GIVEN TEXT:
☆ ☆ ☆ ☆ ☆ ☆ ☆

Gang members fight action
Gang members fight action
By Denise Nix
March 23, 2002
DAILY BREEZE
Four members of a Wilmington street gang are fighting the Los Angeles city attorney’s attempt to get a civil court injunction that would restrict some of their activities and make it illegal for them to associate with each other.
In an unusual move, the members of the Eastside Wilmas, who are among the 40 defendants named in a complaint filed in May, have enlisted Torrance attorney John Hachmeister to challenge provisions of the controversial legal weapon.
Across the nation, this kind of injunction has been successfully used in communities such as Redondo Beach and the Harbor City neighborhood of Los Angeles to fight street gangs and the crime that prosecutors say they inevitably bring with them.
This week, Hachmeister garnered a victory on a key issue — whether the city attorney can serve one member of the gang as a representative of the entire group, like an officer of a corporation. However, Long Beach Superior Court Judge Margaret Hay is allowing prosecutors another chance to show that the law permits them to serve one suspected gang member as a member of an association.
Hachmeister said during an interview that the issue will be important when it comes time for the City Attorney’s Office to argue for an injunction. If he prevails on this point, Hachmeister said, then his clients must be viewed by the court as individuals and not as members of a street gang.
The distinction is key because many of the activities that the proposed injunction seeks to prohibit are aimed at those committed by a gang; if the defendants are not associated with a gang, then Hachmeister eventually can argue that those provisions of the injunction should be removed.
“At which time, the city is left enjoining my clients from committing crimes — and everybody is under an injunction not to commit a crime,” Hachmeister said.
Assistant City Attorney Martin Vranicar said another problem prosecutors would have if they don’t prevail on the service issue is that it would be impossible for them to add new gang members to the injunction.
Vranicar said whichever way Hay eventually rules, the four gang members who are waging the legal battle will still be affected by a possible injunction. He speculated that they may be fighting prosecutors as a way to protect fellow gang members who are not yet named in the court proceedings.
If the gang members prevail, then they would not be connected with a “gang injunction,” but just an “injunction,” Hachmeister said.
“Two of my clients that I know of are actively avoiding the gang, trying to get out of the gang stigma and get themselves a real life,” Hachmeister said. “And so by removing the stigma, that will hopefully help them to be able to get away from the kind of life they’ve lived in the past.”

☆ ☆ ☆ ☆ ☆ ☆ ☆

REQUIRED WORK:
a – Answer these questions from the article on the gang injunction:
(i) Which Torrance attorney did the Eastside Wilmas members enlist?
(ii) Which judge is hearing the case, and in which court?
(iii) How many defendants are named in the complaint filed in May?
b – Write a few more paragraphs of the article on the gang injunction, picking up after its final quotation.
This material has no connection to the article on the gang injunction.

[Lines of data]

☆ ☆ ☆ ☆ ☆ ☆ ☆

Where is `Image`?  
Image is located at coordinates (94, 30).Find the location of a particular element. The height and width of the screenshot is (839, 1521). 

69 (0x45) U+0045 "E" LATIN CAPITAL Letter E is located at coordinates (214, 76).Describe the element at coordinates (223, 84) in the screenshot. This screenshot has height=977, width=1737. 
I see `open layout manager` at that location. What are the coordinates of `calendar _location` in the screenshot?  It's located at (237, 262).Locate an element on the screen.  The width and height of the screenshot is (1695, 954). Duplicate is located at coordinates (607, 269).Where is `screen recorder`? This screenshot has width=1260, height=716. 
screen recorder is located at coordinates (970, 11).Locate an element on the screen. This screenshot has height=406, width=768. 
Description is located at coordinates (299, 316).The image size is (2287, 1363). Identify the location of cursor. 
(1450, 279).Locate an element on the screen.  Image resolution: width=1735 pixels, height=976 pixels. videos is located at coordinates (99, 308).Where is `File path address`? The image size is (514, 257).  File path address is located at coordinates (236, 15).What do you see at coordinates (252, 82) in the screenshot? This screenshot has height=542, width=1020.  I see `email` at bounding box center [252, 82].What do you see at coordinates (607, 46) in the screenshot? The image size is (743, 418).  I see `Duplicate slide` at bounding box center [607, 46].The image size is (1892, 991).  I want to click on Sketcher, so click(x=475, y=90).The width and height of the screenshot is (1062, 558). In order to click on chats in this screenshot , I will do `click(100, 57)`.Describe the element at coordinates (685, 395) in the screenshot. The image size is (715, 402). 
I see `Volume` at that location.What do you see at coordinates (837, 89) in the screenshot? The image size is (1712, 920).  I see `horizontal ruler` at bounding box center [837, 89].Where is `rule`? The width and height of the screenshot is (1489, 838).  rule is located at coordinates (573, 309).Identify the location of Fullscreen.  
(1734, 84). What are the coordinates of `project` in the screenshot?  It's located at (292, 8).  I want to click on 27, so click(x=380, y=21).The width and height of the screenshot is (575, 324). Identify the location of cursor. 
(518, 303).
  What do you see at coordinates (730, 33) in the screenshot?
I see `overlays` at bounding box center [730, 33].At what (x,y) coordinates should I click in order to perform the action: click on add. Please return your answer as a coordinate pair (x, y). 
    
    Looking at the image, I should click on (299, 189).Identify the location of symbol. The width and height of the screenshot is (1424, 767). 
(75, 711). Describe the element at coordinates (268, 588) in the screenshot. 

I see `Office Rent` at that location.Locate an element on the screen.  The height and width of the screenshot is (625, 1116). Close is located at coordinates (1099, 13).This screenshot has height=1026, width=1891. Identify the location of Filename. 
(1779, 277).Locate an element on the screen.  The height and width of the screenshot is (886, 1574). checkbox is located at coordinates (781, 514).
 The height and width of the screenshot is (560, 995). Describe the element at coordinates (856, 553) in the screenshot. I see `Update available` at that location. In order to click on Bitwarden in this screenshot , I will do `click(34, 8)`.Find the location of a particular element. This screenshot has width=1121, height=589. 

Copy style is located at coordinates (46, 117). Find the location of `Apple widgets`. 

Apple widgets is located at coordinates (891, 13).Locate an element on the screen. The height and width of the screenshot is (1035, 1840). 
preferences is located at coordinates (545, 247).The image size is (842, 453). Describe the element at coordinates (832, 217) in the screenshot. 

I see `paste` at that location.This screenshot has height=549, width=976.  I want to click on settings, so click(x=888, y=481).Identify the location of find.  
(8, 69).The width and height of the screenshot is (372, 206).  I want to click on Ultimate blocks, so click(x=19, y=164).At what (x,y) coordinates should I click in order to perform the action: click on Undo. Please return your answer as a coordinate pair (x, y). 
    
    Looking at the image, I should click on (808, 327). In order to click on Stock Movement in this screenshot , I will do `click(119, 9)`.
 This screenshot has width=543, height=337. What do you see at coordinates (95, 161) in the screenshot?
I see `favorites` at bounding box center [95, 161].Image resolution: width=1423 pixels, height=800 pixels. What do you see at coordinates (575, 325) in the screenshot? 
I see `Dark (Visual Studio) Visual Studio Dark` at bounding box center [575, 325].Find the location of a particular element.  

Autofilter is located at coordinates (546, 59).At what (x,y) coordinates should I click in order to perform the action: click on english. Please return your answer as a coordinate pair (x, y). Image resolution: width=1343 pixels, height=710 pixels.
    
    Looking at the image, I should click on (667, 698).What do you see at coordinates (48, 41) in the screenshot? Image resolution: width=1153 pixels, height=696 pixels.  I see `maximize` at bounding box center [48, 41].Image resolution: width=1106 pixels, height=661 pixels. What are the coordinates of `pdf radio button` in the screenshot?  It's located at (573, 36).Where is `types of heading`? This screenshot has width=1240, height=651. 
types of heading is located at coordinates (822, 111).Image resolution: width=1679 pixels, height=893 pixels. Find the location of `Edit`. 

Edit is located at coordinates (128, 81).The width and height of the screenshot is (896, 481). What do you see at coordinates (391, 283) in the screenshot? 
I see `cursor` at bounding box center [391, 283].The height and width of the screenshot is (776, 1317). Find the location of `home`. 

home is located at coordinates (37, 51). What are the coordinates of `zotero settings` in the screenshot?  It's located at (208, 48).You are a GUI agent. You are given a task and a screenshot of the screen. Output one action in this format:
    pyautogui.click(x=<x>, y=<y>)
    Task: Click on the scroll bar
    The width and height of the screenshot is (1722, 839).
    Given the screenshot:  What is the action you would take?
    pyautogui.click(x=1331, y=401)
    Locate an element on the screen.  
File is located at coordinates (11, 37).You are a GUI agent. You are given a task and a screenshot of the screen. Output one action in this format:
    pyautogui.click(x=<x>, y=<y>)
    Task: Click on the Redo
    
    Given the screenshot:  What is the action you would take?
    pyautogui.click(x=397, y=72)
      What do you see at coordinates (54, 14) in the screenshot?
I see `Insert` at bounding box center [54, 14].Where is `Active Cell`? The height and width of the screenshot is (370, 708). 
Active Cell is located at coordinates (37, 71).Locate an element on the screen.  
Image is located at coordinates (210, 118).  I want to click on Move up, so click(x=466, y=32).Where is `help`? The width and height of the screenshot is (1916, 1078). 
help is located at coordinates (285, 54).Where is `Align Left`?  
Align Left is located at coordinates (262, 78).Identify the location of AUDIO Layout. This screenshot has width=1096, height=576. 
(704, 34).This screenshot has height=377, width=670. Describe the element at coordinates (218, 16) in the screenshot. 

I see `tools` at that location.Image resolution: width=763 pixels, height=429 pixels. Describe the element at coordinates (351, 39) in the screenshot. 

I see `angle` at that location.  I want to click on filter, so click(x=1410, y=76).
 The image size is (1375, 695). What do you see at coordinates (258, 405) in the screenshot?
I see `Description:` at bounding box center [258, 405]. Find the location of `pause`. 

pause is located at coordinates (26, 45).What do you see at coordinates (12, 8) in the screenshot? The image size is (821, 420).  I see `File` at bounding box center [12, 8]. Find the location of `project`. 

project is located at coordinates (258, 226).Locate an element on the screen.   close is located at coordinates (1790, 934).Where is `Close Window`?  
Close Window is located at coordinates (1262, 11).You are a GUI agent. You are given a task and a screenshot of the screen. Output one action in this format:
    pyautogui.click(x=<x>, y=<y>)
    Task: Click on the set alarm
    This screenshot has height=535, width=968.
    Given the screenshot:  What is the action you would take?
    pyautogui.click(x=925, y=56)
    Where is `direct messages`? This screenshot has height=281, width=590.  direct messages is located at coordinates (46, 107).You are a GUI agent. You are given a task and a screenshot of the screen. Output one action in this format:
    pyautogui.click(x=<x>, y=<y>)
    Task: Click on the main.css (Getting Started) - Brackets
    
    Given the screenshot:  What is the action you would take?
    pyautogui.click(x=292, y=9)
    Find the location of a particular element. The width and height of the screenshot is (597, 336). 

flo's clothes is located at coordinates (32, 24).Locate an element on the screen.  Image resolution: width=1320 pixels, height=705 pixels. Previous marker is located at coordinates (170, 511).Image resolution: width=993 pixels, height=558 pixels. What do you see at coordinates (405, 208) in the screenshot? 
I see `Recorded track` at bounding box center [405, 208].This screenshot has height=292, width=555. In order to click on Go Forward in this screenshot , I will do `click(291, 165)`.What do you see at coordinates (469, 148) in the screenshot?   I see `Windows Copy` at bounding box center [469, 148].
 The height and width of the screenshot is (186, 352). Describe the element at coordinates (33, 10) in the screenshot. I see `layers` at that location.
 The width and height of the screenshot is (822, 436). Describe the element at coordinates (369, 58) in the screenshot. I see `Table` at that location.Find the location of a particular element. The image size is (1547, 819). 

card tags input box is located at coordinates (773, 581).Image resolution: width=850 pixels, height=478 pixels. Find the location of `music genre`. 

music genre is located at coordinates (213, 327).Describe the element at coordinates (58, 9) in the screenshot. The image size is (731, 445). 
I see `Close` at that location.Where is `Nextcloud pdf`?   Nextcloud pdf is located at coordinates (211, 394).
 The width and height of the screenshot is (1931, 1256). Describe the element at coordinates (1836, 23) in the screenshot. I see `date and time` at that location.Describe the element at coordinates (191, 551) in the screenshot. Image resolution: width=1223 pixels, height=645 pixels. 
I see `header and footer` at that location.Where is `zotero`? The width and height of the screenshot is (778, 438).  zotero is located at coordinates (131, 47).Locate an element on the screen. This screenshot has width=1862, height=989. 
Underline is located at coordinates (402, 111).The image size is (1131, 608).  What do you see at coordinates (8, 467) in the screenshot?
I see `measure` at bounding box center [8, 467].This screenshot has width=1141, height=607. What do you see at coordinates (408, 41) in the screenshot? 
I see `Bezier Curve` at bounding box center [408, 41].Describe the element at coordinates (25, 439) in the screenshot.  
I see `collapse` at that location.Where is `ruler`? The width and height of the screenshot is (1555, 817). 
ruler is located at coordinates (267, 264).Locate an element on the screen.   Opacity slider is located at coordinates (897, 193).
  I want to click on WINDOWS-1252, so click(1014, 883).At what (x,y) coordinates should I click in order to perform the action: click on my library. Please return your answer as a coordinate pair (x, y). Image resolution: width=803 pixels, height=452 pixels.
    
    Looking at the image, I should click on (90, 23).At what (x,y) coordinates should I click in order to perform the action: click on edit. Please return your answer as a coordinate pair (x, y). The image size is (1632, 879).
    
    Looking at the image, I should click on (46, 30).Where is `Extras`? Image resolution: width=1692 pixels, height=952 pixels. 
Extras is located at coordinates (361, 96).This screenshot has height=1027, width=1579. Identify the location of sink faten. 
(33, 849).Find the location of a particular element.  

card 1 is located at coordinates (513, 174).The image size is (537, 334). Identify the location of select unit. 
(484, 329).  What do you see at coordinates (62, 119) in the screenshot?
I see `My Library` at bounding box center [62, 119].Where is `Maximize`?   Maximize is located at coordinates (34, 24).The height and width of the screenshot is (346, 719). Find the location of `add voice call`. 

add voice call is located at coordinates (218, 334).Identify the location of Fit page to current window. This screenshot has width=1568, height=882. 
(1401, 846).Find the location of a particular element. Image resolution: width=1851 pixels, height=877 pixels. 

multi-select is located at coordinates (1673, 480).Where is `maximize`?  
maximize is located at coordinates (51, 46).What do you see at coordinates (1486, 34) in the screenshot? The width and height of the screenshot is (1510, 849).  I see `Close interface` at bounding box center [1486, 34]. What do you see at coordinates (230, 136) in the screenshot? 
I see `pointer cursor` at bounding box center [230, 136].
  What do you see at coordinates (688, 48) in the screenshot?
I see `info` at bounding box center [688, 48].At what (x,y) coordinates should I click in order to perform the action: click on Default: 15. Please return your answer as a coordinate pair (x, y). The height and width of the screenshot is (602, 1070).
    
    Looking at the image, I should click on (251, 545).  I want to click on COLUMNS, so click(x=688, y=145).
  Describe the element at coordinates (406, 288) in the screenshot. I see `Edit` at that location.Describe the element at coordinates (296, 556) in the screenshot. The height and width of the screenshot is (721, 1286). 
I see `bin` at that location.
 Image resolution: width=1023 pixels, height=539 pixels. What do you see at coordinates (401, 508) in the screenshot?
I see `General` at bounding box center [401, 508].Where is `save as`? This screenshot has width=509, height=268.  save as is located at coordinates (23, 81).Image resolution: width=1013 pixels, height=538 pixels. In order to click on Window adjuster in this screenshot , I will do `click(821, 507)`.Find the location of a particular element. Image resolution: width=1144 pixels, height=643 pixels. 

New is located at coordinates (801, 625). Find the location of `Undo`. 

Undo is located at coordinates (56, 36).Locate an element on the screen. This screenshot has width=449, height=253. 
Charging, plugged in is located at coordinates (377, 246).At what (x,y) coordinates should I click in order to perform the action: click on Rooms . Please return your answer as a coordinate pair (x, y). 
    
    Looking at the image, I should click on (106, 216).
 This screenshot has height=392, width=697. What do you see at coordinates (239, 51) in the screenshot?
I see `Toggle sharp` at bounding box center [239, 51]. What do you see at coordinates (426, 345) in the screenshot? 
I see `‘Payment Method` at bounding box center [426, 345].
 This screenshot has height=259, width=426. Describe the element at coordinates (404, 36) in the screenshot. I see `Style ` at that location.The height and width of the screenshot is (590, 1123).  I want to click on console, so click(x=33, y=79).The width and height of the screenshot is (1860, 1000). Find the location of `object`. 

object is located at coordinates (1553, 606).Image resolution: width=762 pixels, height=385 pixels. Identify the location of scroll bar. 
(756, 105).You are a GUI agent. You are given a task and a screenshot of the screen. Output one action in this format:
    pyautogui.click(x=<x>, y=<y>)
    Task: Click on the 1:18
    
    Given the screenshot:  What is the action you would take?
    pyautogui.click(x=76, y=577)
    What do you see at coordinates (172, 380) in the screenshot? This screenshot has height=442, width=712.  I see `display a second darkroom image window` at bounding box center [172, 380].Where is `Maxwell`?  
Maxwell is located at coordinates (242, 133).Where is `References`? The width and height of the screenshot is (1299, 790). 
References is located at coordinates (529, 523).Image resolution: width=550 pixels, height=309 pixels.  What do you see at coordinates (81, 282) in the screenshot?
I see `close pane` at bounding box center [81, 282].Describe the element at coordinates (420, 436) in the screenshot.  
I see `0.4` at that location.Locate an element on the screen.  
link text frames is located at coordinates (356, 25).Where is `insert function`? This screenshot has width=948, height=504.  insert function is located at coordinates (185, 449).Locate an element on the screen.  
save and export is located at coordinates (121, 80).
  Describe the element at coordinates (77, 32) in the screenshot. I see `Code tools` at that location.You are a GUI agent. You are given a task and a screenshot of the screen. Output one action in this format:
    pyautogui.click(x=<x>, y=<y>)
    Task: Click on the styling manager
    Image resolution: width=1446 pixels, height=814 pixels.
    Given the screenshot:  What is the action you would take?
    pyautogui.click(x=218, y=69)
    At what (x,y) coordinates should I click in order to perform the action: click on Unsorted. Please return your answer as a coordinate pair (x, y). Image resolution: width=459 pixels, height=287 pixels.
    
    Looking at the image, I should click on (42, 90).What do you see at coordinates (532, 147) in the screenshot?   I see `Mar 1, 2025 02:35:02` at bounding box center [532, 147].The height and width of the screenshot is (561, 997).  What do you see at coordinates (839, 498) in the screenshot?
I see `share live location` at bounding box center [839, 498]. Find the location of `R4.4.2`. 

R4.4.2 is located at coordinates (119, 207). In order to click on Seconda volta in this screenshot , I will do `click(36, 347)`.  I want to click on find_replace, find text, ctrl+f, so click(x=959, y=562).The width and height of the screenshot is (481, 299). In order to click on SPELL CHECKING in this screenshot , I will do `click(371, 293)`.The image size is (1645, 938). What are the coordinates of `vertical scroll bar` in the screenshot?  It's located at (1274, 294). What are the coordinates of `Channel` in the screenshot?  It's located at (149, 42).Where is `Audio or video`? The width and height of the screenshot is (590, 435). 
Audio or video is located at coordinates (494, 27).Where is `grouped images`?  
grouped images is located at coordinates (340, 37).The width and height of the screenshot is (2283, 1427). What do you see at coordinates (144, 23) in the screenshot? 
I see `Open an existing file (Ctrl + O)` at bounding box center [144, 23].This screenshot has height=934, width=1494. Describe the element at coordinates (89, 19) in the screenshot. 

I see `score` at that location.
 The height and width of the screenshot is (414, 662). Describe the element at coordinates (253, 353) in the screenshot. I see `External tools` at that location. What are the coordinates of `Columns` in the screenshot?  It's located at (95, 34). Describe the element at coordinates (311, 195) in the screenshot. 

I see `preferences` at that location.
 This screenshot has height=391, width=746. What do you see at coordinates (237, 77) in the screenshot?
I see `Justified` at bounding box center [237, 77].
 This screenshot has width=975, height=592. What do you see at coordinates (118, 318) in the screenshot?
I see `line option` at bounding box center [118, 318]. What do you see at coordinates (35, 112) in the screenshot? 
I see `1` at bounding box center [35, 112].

☆ ☆ ☆ ☆ ☆ ☆ ☆

THE REPLIES:
a –
(i) John Hachmeister
(ii) Judge Margaret Hay, Long Beach Superior Court
(iii) 40

b –
The matter is only being litigated on behalf of the Eastside Wilmas, although the city’s suit includes the gang’s rival, the Westside Wilmas. Vranicar said the injunction will proceed against all 32 of the Westside Wilmas members named as defendants because none of them responded to the complaint. A hearing for that gang is scheduled for next month.
The injunctions, like others already won by prosecutors, would prohibit gang members from using a controlled substance or possessing drug paraphernalia, trespassing, drinking in public and possessing weapons.
An injunction would also bar normally legal things such as associating with each other, using police scanners, doing repairs on cars in public view and approaching pedestrians or bicyclists while in a car. It would also place a midnight curfew on gangs.
Those caught violating the injunctions could face criminal charges, Vranicar said.
Los Angeles Police Department Capt. Andrew Smith of the Harbor Operations Support Division said the Wilmington gangs, by comparison to other Los Angeles gangs, are among the most active in terms of committing crimes.
Smith said a drive-by shooting early this week resulted in an innocent bystander being shot in the leg by someone police believe belongs to one of the gangs. In addition, a Westside Wilmas gang member was charged this week for a homicide that took place outside of Wilmington earlier this year, Smith said.
Gang members are also believed responsible for a slew of street robberies recently around Pacific Coast Highway and Avalon Boulevard, Smith added.
“Wilmington is not a horrible place . . .” Smith said. “But we’ve got some gangs there that are much more active than we’d like them to be.”
Hachmeister, who took the case on behalf of the gang members at a “greatly reduced price,” said he was doing it because he believes such injunctions violate rights guaranteed by the Constitution.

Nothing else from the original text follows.